- Oral presentation
- Open Access
Results from clinical phase I study on breast tumor ablation with dedicated breast MR-HIFU system
© Knuttel et al; licensee BioMed Central Ltd. 2015
Published: 30 June 2015
We have recently conducted a clinical phase I study to assess the safety and spatial accuracy and precision of a newly developed dedicated MR-HIFU system for lateral breast tumor ablation . Here, we report on patient inclusion, treatment efficacy and safety.
All treatments were performed on a dedicated breast MR-HIFU system (Philips Healthcare, Vantaa, Finland) integrated with a clinical 1.5-T MRI scanner (Achieva, Philips Healthcare, Best, The Netherlands). Ten female patients with i) pathologically proven invasive breast cancer after large-core needle biopsy and ii) tumor size ≥ 1 cm were included. The patients were under procedural sedation during the complete HIFU procedure. Fat-suppressed segmented Echo Planar Imaging was performed for PRFS-based thermometry. Online correction of the respiration-induced field disturbances was performed by a Look-Up Table (LUT)-based method . Partial tumor ablation was performed to allow for histological analysis of viable versus ablated tumor tissue. The number of sonication performed per patient (1-5) and the acoustic power (50-90 W) used for each sonication was variable. Surgery was performed at least 48 h after the MR-HIFU procedure. After surgical resection H&E and cytokeratin 8/18 staining was performed on histological sections. In order to assess the safety of the system i) the skin of the treated breast was carefully evaluated by a physician, ii) patients were asked to report pain scores according to the Numerical Rating Scale, with a score of 0 (no pain) to 10 (worst pain imaginable) and iii) the temperature evolution in the temperature imaging slice positioned on the pectoral muscle was analyzed to evaluate possible unintended heating in the far field during tumor ablation.
Results and conclusions
Seventeen patients were initially enrolled in the study. Seven patients were excluded or withdrew from the study after a pre-treatment MRI scan.

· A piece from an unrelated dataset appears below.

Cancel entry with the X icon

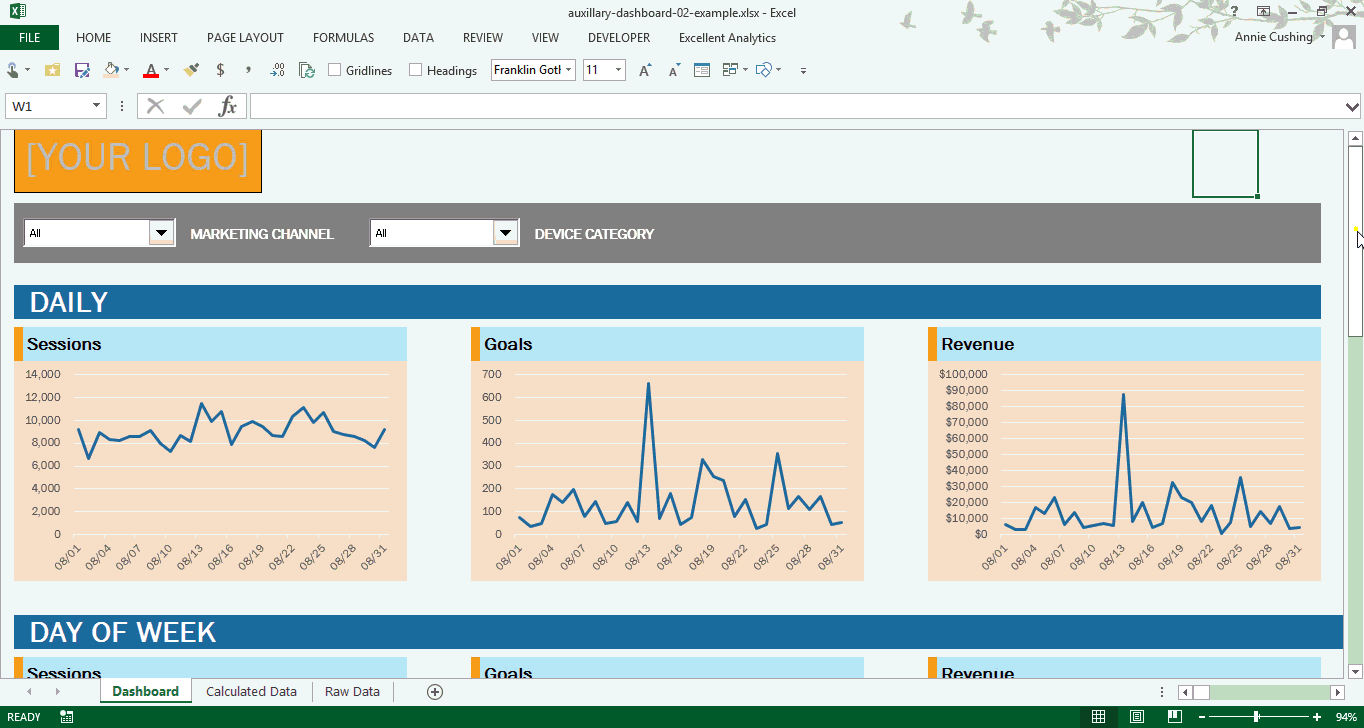pyautogui.click(x=155, y=106)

Finally, 10 patients (8 patients with invasive ductal carcinoma and 2 patients with invasive lobular carcinoma) underwent MR-HIFU ablation. The procedural sedation protocol was improved in the course of the clinical study. This lead to less sonication related motion and involuntary patient motion. In addition, the respiration became more regular and shallower, which improved the quality of MR thermometry. The maximum temperature in the focal point increased with increasing power in each patient. Sonications performed with the same acoustic power in different patients lead to different maximum temperatures in the focal point. Finally, clear thermal damage was observed in the tumor tissue in 5 patients.
The absence of thermal damage in the other patients was due to technical problems that prevented the sonication to reach temperatures inside the tumor leading to tissue damage. In none of the patients, skin redness, skin burns or other signs of skin damage were observed. Nausea and vomiting in the hours after the MR-HIFU procedure were reported as minor adverse events in one patient. Only two patients reported pain (maximum score of 5) after the MR-HIFU treatment. No temperature increases related to the tumor ablation were observed in the pectoral muscle during sonication. In conclusion, breast tumor ablation with the dedicated breast MR-HIFU system is safe and technical feasible. A good sedation protocol during HIFU ablation is essential for the success of the treatment.